Given the material below, output exactly the lines from the line with "This screenshot has width=1170, height=2532." to the line with "Select the KW_FLAC_2000", both ends included, and no other lines.
○ ○ ○
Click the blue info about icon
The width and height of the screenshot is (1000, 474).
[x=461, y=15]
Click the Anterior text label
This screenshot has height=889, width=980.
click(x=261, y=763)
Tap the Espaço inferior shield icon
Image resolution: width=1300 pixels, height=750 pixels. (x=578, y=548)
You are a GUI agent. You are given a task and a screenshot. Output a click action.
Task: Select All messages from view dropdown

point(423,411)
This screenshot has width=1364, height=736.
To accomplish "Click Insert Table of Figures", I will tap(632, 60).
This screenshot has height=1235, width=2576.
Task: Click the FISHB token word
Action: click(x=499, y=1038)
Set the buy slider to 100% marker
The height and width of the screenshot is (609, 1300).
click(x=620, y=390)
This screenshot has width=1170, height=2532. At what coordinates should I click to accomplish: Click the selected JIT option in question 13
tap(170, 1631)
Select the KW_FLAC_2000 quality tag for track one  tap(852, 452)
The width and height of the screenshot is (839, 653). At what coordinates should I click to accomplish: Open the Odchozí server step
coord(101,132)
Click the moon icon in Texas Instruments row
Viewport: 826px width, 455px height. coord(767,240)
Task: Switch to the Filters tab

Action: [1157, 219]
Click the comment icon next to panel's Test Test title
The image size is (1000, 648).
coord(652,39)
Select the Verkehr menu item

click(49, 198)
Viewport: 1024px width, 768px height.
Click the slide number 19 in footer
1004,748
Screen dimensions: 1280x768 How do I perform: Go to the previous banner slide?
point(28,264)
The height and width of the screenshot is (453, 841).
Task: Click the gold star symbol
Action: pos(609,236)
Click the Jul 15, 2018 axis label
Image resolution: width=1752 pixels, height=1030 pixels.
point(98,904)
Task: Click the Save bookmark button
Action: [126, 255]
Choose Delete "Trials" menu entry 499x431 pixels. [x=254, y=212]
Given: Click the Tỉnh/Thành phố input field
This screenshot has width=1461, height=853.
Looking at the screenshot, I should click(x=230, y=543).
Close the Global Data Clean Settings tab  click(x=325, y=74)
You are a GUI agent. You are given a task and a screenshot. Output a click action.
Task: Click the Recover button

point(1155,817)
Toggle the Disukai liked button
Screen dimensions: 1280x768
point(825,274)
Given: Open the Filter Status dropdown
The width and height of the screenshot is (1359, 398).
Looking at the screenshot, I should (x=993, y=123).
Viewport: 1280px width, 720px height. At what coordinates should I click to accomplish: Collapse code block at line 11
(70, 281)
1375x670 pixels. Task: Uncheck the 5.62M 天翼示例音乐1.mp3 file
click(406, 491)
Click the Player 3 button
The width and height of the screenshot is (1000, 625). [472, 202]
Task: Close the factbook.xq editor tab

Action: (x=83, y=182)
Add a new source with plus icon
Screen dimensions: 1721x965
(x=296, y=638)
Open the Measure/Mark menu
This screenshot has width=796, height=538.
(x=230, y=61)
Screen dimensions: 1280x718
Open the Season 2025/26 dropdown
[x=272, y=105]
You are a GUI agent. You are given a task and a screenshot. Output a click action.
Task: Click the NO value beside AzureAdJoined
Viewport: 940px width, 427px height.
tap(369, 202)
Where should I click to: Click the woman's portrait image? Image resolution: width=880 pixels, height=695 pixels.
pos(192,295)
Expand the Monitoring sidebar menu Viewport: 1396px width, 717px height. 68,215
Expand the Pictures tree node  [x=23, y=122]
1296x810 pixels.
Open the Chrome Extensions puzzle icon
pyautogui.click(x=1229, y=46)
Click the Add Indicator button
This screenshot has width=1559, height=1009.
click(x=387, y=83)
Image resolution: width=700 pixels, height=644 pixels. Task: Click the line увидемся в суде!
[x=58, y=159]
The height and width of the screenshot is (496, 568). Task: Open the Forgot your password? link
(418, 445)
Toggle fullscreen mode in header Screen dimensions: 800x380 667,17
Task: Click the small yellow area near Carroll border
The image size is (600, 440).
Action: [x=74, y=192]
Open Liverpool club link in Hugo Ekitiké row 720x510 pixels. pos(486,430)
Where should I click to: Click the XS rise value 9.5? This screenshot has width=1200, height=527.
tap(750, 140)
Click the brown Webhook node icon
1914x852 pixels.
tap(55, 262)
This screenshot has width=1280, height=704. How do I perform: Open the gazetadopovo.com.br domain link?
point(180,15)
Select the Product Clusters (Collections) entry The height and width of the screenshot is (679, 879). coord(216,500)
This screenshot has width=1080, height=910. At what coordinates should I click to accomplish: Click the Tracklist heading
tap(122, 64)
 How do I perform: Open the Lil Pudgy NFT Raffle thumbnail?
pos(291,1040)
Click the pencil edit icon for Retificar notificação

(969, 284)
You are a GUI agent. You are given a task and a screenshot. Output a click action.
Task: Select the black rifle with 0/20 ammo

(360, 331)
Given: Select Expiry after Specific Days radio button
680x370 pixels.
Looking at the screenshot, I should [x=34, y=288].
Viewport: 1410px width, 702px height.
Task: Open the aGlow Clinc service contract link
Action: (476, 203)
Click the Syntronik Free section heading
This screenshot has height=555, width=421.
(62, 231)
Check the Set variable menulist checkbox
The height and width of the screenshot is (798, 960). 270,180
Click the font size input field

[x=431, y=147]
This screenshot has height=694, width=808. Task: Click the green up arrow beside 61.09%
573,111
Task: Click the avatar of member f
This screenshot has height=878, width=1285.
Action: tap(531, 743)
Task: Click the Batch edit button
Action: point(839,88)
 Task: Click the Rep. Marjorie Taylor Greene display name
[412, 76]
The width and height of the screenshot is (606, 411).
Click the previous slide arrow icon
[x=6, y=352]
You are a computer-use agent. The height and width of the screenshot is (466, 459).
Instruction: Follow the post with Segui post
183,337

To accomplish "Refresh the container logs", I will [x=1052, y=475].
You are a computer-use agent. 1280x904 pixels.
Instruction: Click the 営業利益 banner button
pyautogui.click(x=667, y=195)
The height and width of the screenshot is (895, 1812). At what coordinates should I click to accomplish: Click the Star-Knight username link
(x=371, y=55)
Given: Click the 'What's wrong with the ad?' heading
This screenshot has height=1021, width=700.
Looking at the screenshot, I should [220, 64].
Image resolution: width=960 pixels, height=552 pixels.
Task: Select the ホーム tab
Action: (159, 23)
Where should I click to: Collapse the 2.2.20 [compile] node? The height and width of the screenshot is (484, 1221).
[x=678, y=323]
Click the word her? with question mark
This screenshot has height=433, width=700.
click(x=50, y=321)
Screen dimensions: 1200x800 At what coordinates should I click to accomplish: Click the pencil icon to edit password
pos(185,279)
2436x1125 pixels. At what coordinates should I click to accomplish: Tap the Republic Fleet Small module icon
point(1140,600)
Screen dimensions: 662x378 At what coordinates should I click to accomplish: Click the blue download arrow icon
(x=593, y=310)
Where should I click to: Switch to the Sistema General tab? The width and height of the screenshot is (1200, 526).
○ ○ ○
**Reply to the task:**
This screenshot has width=1170, height=2532. At what coordinates should I click to accomplish: Click the selected JIT option in question 13
tap(170, 1631)
Select the KW_FLAC_2000 quality tag for track one  tap(852, 452)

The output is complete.